Dan: The town and its ramparts

By various routes through the nature reserve, long or short, we can reach the base of the tell. This covers an area of 50 acres. Much of it consists of ramparts built around the 18th century BC. (Laish was then one of two Canaanite cities, the other being Hazor, to appear both in Egyptian and Mesopotamian documents.) The ramparts consist of a stone core with layers of soil and/or mud brick extending downward to the inside and outside, plastered over to prevent erosion. The base is about 60 yards thick, and the whole belt is more than a mile long.

Avraham Biran, who has led the dig here since 1966, estimates that the construction entailed moving a million cubic meters of material. "Assuming that a workman could move one cubic meter of material per day, it would take a thousand laborers about three years to build these ramparts."
(Biran, p. 71) 

 

The ramparts occupied so much of the town that they reduced the available living space, forming a kind of crater with no room for expansion.
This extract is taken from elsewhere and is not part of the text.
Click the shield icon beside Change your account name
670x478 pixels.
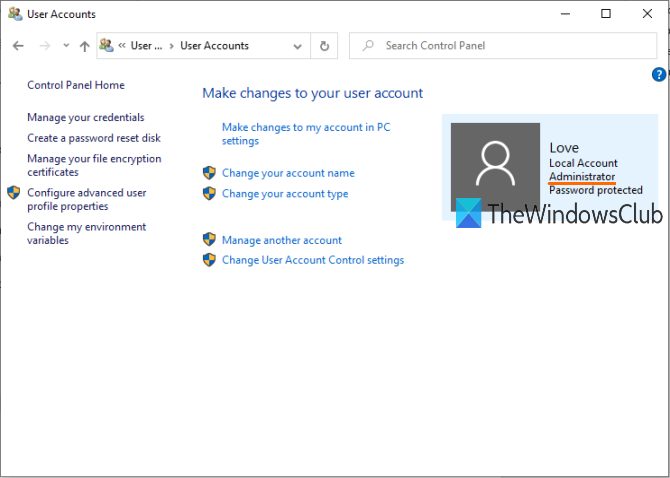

Since the location is low, and smack on a junction of important roads, its denizens felt a need to protect themselves by this major operation. Once the ramparts were finished, however, they apparently thought they sufficed, for no trace of a wall has been found on top. They were "living in security," discovered the spies from the homeless tribe of Dan,  "quiet and secure." "Arise," they told the rest of the tribe, "and let us go up against them; for we have seen the land, and behold, it is very good." (Judges 18:7-9.)    

 

The story of the Danite conquest (Judges 18) is best told atop the southwestern part of the tell at the Pistachio Tree Lookout. From here, facing south, we can see part of Mt. Hermon and the Golan Heights to the east; the Naftali ridge to the west; the Hula Valley south of us; and on its horizon, the basalt barrier mentioned at Hazor. The barrier has a V-like cut made by modern Israel when it drained the Hula swamp in the fifties.